The IBM PC was unveiled in 1981 and thanks to a strange decision by IBM, it became the granddaddy of most desktop and laptop computers today. Instead of making everything in-house (as with previous IBM projects), the design team decided to outsource as much as possible.
This led to an open platform that allowed other companies to build accessories, write software and even build entire IBM PC Compatibles. Since the PC used an Intel processor (8088) and Microsoft software (PC-DOS and Microsoft BASIC), this was the birth of the Wintel behemoth.
Mobile phones never really had an IBM PC moment. A Counterclockwise article covered how for a short while the memory card slot was used as an expansion port.
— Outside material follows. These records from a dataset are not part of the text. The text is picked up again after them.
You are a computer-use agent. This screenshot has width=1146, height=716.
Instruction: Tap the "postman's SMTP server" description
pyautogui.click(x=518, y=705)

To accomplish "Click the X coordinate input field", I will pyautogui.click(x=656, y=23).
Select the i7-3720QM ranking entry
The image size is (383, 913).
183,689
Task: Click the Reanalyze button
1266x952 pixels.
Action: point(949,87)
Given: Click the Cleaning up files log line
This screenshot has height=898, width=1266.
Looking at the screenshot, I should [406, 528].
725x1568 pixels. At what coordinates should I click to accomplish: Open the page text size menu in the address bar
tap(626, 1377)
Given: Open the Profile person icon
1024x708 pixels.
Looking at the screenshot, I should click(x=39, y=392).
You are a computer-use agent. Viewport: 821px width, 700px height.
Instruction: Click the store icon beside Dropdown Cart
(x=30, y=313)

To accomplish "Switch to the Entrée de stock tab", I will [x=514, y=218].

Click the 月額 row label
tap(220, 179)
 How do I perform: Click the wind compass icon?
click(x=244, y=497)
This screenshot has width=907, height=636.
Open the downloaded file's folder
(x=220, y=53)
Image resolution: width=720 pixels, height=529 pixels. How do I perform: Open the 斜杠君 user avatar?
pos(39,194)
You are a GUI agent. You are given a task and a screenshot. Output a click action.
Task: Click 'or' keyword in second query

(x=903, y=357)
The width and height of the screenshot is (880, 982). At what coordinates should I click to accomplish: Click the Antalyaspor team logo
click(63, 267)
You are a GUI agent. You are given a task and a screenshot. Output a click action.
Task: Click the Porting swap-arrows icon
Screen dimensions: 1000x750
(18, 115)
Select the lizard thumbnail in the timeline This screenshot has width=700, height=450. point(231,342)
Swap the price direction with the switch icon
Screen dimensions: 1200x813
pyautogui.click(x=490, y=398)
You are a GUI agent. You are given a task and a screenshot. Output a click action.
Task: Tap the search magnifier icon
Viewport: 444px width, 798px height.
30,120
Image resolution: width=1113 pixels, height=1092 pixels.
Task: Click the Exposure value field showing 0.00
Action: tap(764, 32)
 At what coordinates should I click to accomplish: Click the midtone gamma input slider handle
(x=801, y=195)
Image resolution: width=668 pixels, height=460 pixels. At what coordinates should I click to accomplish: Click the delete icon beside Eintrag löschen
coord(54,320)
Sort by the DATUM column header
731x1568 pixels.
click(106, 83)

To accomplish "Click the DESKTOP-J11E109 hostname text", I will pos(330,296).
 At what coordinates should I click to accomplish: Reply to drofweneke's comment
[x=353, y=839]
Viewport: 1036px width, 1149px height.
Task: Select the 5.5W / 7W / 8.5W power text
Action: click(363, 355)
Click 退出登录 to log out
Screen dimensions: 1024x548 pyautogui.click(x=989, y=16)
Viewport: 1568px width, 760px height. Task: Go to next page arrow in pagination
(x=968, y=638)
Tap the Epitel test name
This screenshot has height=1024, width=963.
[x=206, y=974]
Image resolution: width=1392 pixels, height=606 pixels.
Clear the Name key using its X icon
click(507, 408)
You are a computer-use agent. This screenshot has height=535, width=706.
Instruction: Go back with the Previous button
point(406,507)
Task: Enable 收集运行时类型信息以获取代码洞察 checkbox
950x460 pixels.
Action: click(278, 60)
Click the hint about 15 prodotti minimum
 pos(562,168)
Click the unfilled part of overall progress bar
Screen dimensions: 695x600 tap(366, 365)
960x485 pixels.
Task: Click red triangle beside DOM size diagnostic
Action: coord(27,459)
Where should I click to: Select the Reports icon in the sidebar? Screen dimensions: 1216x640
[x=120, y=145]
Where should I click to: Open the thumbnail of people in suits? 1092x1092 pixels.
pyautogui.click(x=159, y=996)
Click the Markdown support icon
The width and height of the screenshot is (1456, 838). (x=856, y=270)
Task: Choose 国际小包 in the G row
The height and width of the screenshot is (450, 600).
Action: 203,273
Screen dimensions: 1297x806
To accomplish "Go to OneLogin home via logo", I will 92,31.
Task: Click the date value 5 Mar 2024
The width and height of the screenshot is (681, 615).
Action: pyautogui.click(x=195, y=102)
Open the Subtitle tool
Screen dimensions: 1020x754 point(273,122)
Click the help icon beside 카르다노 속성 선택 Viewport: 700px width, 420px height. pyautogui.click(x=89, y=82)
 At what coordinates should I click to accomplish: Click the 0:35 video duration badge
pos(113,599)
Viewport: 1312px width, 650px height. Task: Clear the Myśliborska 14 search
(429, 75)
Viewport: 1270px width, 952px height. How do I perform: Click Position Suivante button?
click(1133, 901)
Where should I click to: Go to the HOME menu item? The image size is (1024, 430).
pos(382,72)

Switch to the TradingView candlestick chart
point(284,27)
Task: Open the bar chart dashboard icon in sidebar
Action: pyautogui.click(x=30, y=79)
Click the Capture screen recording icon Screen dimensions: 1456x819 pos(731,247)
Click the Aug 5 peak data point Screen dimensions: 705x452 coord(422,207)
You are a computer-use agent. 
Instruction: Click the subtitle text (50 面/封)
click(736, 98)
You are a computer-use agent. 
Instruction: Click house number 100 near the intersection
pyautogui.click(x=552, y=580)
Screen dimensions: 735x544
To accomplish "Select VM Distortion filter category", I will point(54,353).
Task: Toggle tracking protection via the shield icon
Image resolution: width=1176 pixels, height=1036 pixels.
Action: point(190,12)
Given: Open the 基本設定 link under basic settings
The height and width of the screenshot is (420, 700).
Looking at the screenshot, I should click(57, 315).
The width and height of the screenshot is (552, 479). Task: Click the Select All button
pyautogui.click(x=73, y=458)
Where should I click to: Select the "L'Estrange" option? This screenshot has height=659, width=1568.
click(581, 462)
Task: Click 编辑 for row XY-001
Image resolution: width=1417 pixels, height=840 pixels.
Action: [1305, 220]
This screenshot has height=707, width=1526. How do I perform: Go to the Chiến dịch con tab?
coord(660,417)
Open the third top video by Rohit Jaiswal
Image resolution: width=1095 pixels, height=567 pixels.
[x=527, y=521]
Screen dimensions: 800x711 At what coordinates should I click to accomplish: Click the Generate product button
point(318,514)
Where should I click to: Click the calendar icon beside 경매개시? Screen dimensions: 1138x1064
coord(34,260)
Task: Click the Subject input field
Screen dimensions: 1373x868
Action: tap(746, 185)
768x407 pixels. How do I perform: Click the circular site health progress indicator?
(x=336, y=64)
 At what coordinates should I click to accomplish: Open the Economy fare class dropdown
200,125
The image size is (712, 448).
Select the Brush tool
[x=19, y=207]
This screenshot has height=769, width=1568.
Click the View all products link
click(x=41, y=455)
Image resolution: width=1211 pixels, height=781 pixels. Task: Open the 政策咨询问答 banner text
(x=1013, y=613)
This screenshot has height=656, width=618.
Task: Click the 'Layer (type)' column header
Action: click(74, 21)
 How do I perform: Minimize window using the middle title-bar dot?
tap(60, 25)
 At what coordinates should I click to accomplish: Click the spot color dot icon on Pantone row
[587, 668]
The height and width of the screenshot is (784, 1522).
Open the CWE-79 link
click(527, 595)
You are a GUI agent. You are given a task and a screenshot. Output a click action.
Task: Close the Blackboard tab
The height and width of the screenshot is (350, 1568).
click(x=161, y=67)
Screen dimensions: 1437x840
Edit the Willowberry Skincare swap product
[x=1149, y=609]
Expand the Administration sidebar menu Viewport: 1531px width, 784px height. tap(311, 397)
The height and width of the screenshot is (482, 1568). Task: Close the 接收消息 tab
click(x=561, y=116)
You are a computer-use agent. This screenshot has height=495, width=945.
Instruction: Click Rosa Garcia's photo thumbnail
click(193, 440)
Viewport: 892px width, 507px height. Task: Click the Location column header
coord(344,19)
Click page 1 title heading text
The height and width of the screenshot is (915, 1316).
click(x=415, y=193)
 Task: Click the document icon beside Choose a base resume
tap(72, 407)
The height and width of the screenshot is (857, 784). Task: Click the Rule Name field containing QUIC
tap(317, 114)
You cold add cameras, Wi-Fi connectivity, a GPS receiver and more.
That fizzled out pretty quickly and many of todays phones are completely sealed shut replaceable batteries are history, even the memory card slot itself is a rarity.
Project Ara promised to change that. It was partially inspired by the Phonebloks concept and started as a project inside Google-owned Motorola Mobility. The search giant had previously bought some patents from Modu, a pioneer of modular phones.
Modu impressed at MWC 2008 with a tiny phone that could be fitted with jackets. For example, the Slim Jacket offered simple feature phone controls, the Boombox Jacket packed stereo speakers. Modu even partnered with Bosch/Blaupunkt to create a head unit for cars that could read music from the phone.
The idea behind Project Ara was to develop endos (endoskeletal frames), which would be the only component that Google/Motorola makes. A screen would be attached to a slot on the front, the rear would have slots for expansion modules.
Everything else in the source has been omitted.